**Problem to solve**: All that is wanted is the line with "You are a GUI" and each line after it to the end of the data below, set down exactly and without pictures.

Given entries section start

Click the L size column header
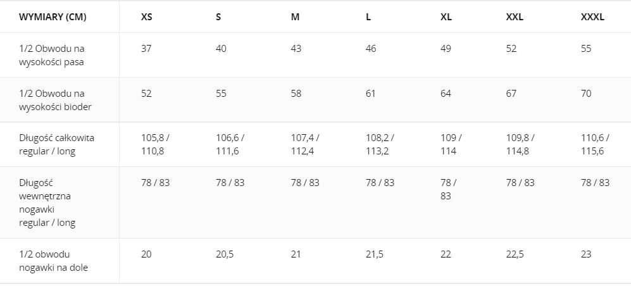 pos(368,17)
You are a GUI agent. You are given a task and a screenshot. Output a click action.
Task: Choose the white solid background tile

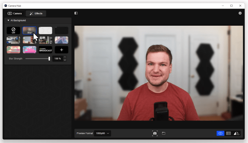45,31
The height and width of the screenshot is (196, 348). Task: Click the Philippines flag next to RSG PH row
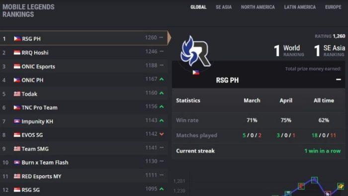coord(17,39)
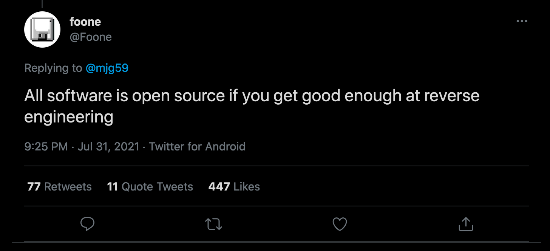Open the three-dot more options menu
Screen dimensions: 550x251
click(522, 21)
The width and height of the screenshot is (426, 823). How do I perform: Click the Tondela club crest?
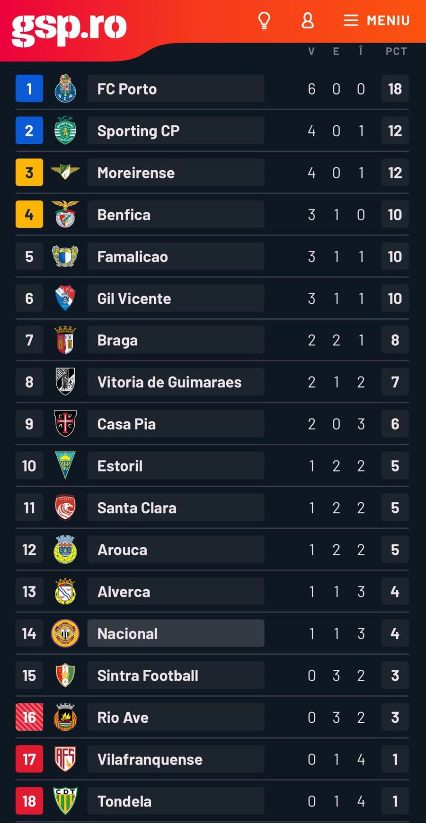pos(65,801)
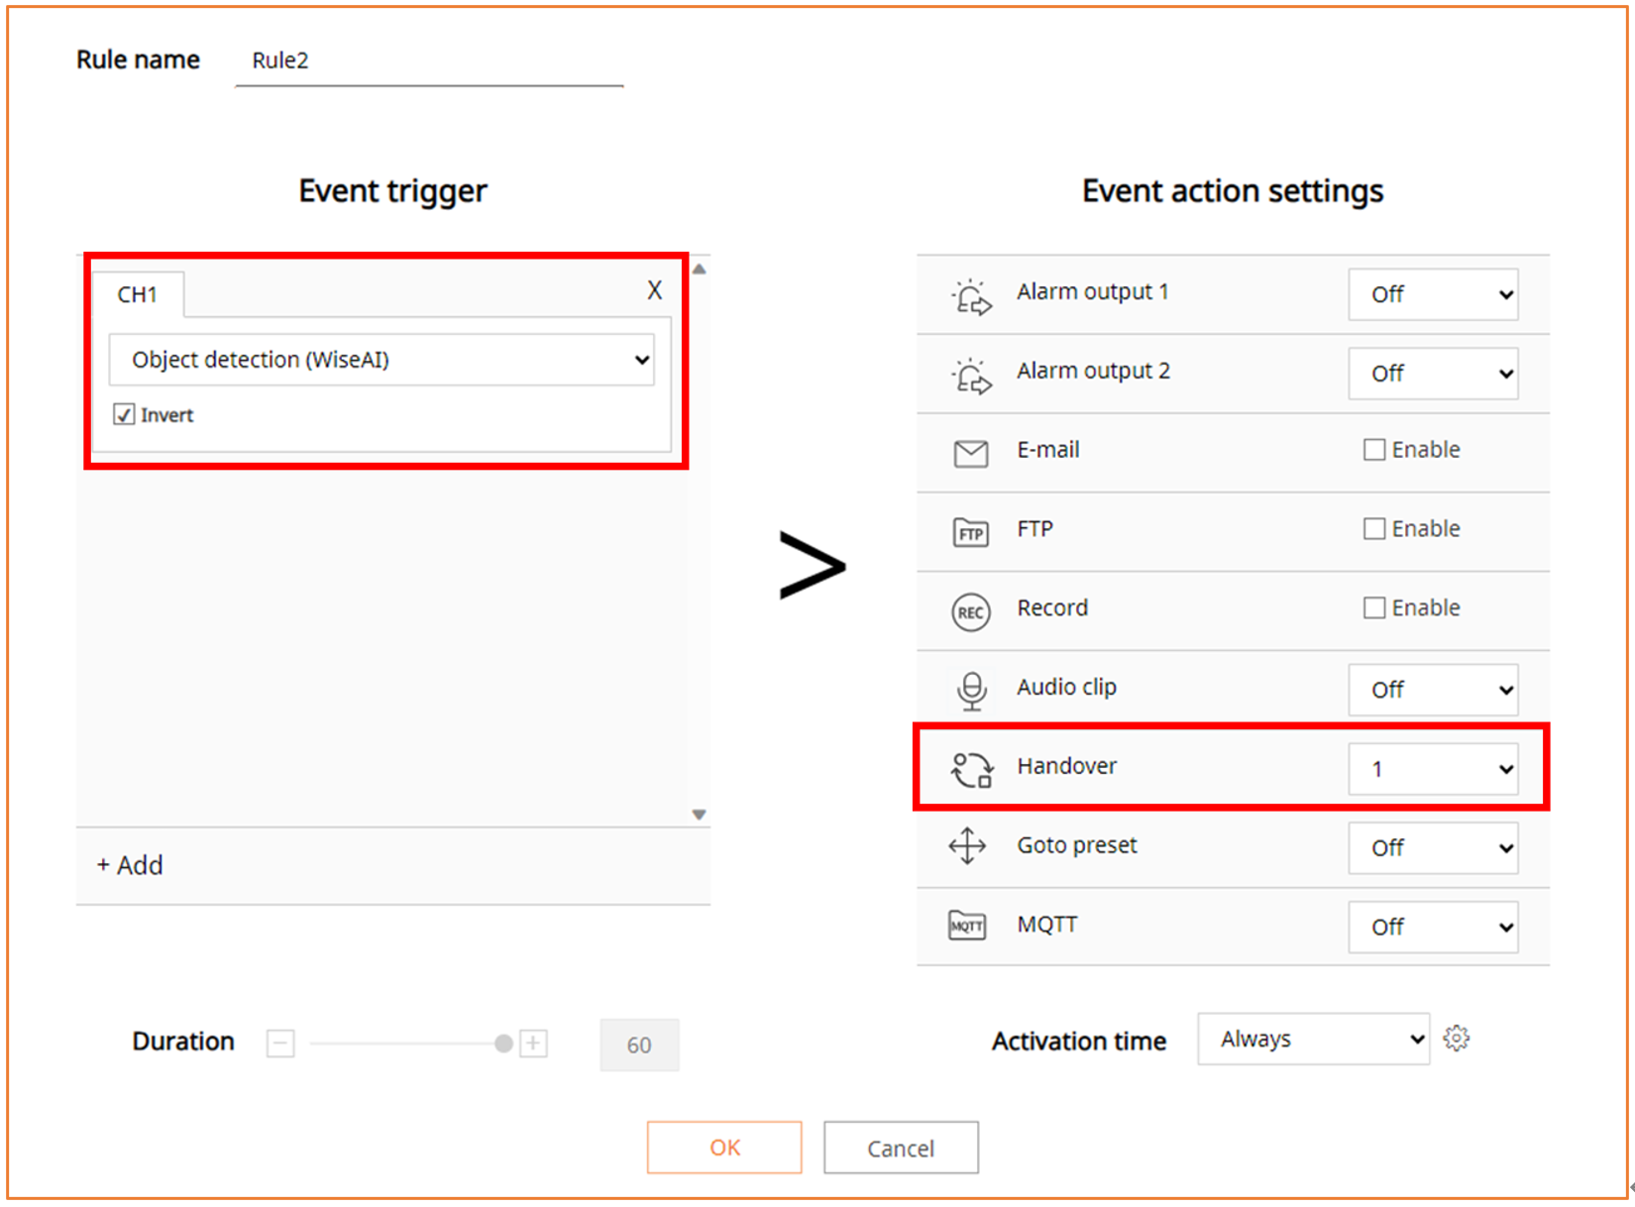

Given entries section end

**Result of this exercise**:
You are a GUI agent. You are given a task and a screenshot. Output a click action.
Task: Choose the white solid background tile

45,31
The height and width of the screenshot is (196, 348). Task: Click the Philippines flag next to RSG PH row
coord(17,39)
Open the three-dot more options menu
Screen dimensions: 550x251
click(522, 21)
The width and height of the screenshot is (426, 823). How do I perform: Click the Tondela club crest?
pos(65,801)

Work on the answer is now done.